The contribution of the African subsidiaries to earnings has risen from only seven per cent in 2012, to 34 per cent in 2016.

The impact of the subsidiaries on profit before tax jumped from 10 per cent in 2012 to 20 per cent in 2013, and 35 per cent in 2016 as their total assets rose to over N1 trillion as at year end.

In addition, interest income from the bank’s African subsidiaries which stood at N125 billion in 2012, rose to N171 billion in 2016, comprising 34 per cent of total interest income.

Tony O. Elumelu, Chairman of the Board of the bank, said that UBA’s commitment to African growth has been pervasive, impacting various sectors.

“Across Africa, the bank has won and executed important mandates, which demonstrate our ability and commitment to finance growth across our continent,” Elumelu said in his address to the bank’s shareholders on the performance for the 2016 financial year.

Data from Bloomberg, the New York-based software, data, and Media Company, shows that as at Wednesday, 17 May 2017, UBA stock posted a return in excess of 88 per cent for the past one year.
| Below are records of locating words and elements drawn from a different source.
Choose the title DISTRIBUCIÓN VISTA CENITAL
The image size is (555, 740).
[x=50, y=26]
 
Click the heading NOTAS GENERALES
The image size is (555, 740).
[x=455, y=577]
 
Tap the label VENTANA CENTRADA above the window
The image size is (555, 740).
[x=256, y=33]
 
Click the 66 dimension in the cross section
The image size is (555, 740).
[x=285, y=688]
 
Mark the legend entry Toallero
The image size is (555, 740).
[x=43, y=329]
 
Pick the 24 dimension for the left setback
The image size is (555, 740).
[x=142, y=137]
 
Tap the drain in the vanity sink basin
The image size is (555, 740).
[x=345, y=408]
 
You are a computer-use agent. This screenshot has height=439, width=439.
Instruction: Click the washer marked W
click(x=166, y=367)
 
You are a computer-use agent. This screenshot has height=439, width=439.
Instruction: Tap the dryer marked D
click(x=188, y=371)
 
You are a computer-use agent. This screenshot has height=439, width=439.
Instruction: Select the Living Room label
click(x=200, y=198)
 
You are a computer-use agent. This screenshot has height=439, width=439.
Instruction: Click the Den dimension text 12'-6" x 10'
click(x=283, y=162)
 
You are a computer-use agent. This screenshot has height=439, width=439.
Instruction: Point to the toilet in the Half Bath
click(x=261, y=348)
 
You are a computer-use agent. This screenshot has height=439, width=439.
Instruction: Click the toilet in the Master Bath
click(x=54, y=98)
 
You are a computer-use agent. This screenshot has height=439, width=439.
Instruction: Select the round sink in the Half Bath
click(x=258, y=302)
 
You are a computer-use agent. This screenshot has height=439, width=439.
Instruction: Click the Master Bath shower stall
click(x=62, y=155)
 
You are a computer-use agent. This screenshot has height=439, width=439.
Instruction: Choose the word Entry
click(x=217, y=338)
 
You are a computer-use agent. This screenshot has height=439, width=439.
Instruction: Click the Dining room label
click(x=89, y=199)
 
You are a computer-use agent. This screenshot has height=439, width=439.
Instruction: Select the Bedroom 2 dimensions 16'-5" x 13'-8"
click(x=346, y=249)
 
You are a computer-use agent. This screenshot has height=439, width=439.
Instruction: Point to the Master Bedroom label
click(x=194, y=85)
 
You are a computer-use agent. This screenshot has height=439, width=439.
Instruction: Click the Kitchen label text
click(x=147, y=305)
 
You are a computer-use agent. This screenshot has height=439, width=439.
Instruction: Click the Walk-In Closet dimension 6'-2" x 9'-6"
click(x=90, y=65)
It also outperformed the broad market, gaining 45.78 per cent year to date, compared to a 3.73 per cent gain by the Nigerian Stock Exchange (NSE) all share index for the same period.

UBA was priced at N6.56/ share as at the close of Business yesterday and is the second best performing bank stock this year.
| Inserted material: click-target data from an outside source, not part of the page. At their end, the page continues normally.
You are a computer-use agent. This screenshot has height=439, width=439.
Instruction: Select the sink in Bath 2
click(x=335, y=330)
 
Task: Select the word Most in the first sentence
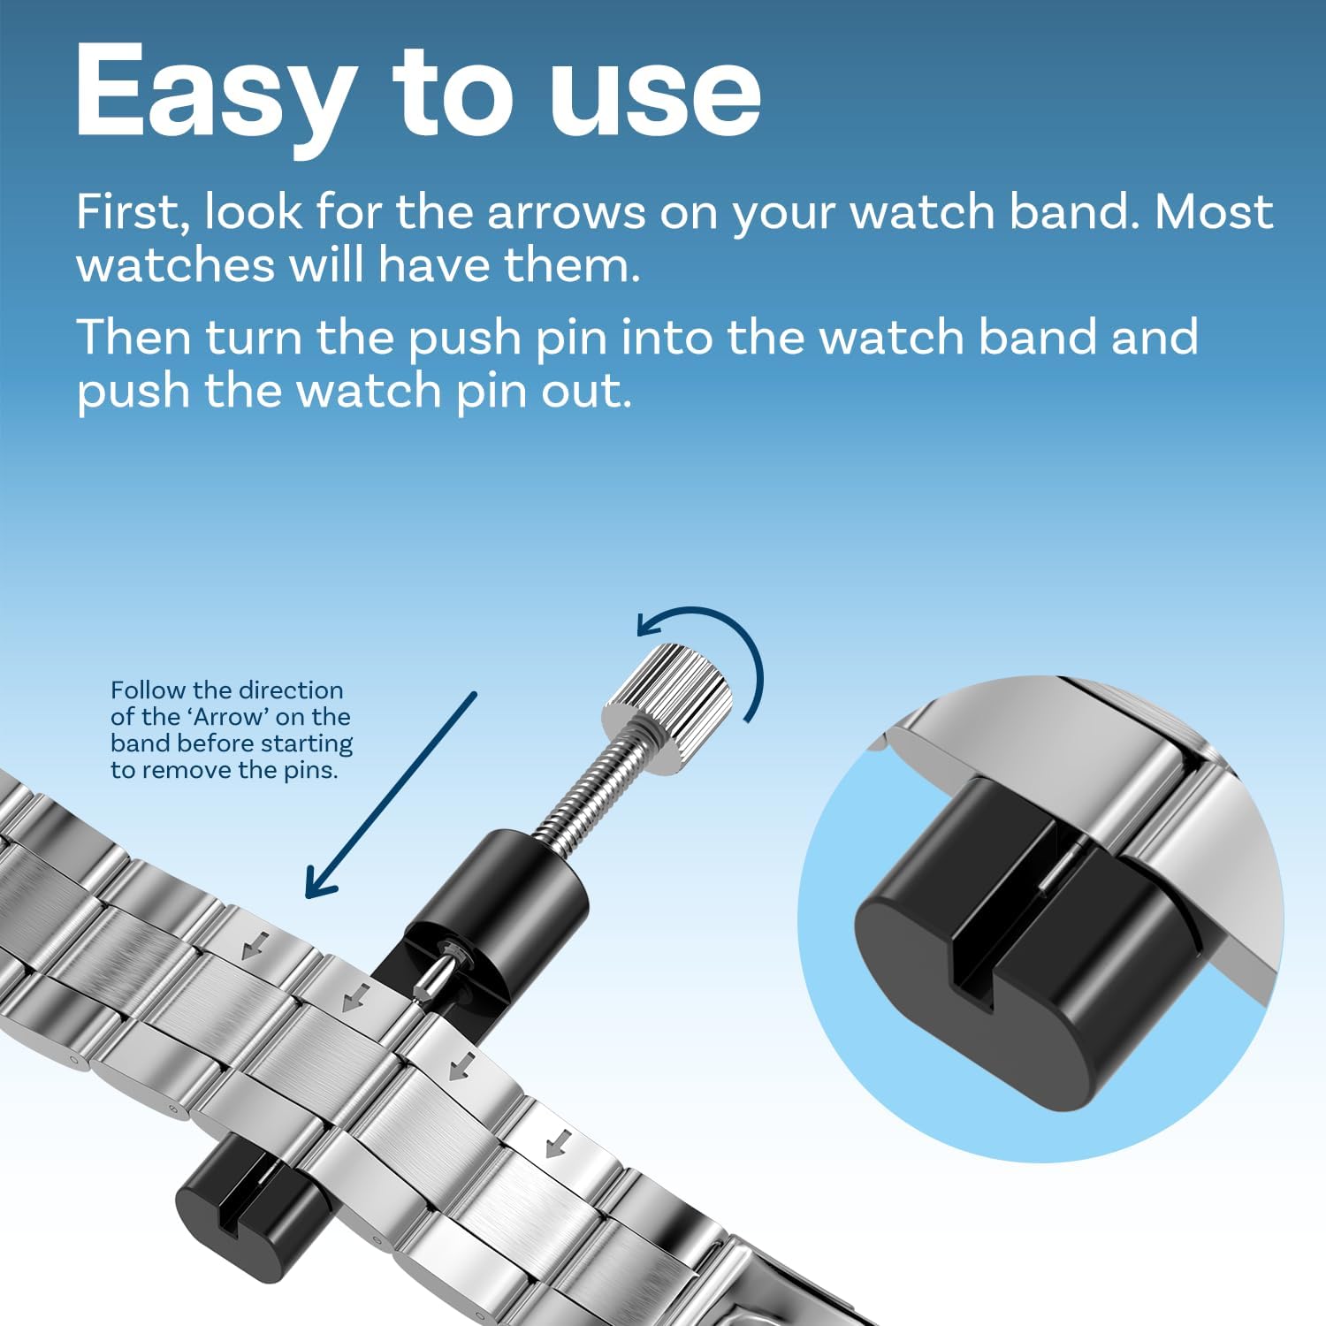point(1214,212)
In a period when the local currency, the naira had weakened considerably against other currencies, the bank’s performance was boosted by foreign currency translation of the transactions from the various subsidiaries.

The bank’s 2016 audited annual report and accounts said, “Partly driven by the weakness of Nigerian Naira relative to other African currencies, the African subsidiaries ex- Nigeria (UBA Africa) doubled interest income and grew non-interest income by 17%.

“Overall, UBA Africa grew gross earnings by 69%, contributing 30% of the Group’s top-line, from 21% in 2015 financial year. Interestingly, we had over 50% growth in dividends from subsidiaries, reflecting the stronger performance from the foreign operations and impact of Naira devaluation on FCY dividend income.”

Lagos-based CSL Stockbrokers Limited, said in a recent banking update made available to BusinessDay, that it has a ‘Buy’ rating for UBA.

UBA is presently one of Africa’s leading financial institutions offering universal banking to about 14 million customers across over 1,000 branches as it strives to build a strong domestic and African brand. It is also well established in three global financial centres: New York, London, and Paris.